As a part of our continued commitment, we are pleased to announce the general availability of AI Platform Prediction based on a Google Kubernetes Engine (GKE) backend. The new backend architecture is designed for improved reliability, more flexibility via new hardware options (Compute Engine machine types and NVIDIA accelerators), reduced overhead latency, and improved tail latency. In addition to standard features such as autoscaling, access logs, and request/response logging available during our Beta period, we've introduced several updates that improve robustness, flexibility, and usability:
XGBoost / scikit learn models on high-mem/high-cpu machine types: Many data scientists like the simplicity and power of XGBoost and scikit learn models for predictions in production. AI Platform makes it simple to deploy models trained using these frameworks with just a few clicks -- we'll handle the complexity of the serving infrastructure on the hardware of your choice.
Resource Metrics: An important part of maintaining models in production is understanding their performance characteristics such as GPU, CPU, RAM, and network utilization. These metrics can help make decisions about what hardware to use to minimize latencies and optimize performance. For example, you can view your model's replica count over time to help understand how your autoscaling model responds to changes in traffic and alter minReplicas to optimize cost and/or latency. Resource metrics are now visible for models deployed on GCE machine types from Cloud Console and Stackdriver Metrics.

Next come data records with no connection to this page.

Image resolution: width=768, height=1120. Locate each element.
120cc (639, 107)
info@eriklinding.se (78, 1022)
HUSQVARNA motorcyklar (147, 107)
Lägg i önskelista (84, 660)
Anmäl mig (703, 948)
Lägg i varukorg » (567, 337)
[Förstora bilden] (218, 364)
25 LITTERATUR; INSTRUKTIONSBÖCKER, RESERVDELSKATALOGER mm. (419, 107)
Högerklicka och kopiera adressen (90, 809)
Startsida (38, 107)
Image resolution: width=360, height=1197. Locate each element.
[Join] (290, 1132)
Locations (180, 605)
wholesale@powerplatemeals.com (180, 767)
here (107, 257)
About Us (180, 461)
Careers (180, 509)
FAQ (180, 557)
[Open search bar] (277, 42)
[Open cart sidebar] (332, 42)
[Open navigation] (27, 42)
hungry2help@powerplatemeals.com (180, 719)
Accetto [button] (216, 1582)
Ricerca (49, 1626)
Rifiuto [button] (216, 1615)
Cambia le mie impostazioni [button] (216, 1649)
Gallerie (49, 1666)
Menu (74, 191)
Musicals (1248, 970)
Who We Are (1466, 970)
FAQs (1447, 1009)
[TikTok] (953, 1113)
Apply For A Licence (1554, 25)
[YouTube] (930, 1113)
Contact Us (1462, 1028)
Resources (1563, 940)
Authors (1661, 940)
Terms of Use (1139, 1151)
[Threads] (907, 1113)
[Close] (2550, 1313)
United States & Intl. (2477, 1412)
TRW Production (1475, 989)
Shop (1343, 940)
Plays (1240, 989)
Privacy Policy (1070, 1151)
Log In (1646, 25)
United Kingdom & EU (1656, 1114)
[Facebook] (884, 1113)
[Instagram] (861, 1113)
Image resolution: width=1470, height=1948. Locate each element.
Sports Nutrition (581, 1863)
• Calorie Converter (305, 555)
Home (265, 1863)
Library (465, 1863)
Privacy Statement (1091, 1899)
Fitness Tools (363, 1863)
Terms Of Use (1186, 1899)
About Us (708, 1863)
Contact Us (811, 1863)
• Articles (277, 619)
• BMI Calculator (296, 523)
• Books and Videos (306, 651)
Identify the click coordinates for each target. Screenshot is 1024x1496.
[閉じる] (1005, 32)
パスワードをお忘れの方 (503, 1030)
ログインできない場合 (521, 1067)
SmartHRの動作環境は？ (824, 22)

Regional Endpoints: We have introduced new endpoints in three regions (us-central1, europe-west4, and asia-east1) with better regional isolation for improved reliability. Models deployed on the regional endpoints stay within the specified region.
VPC-Service Controls (Beta): Users can define a security perimeter and deploy Online Prediction models that have access only to resources and services within the perimeter, or within another bridged perimeter. Calls to the CAIP Online Prediction APIs are made from within the perimeter. Private IP will allow VMs and Services within the restricted networks or security perimeters to access the CMLE APIs without having to traverse the public internet.
But prediction doesn't just stop with serving trained models. Typical ML workflows involve analyzing and understanding models and predictions. Our platform integrates with other important AI technologies to simplify your ML workflows and make you more productive:
Explainable AI. To better understand your business, you need to better understand your model. Explainable AI provides information about the predictions from each request and is available exclusively on AI Platform.
What-if tool. Visualize your datasets and better understand the output of your models deployed on the platform.
Continuous Evaluation. Obtain metrics about the performance of your live model based on ground-truth labelling of requests sent to your model. Make decisions to retrain or improve the model based on performance over time.
"[AI Platform Prediction] greatly increases our velocity by providing us with an immediate, managed and robust serving layer for our models and allows us to focus on improving our features and modelling,” said Philippe Adjiman, data scientist tech lead at Waze. Read more about Waze's experience adopting the platform here.
All of these features are available in a fully managed, cluster-less environment with enterprise support -- no need to stand up or manage your own highly available GKE clusters. We also take care of the quota management and protecting your model from overload from clients sending too much traffic. These features of our managed platform allow your data scientists and engineers to focus on business problems instead of managing infrastructure.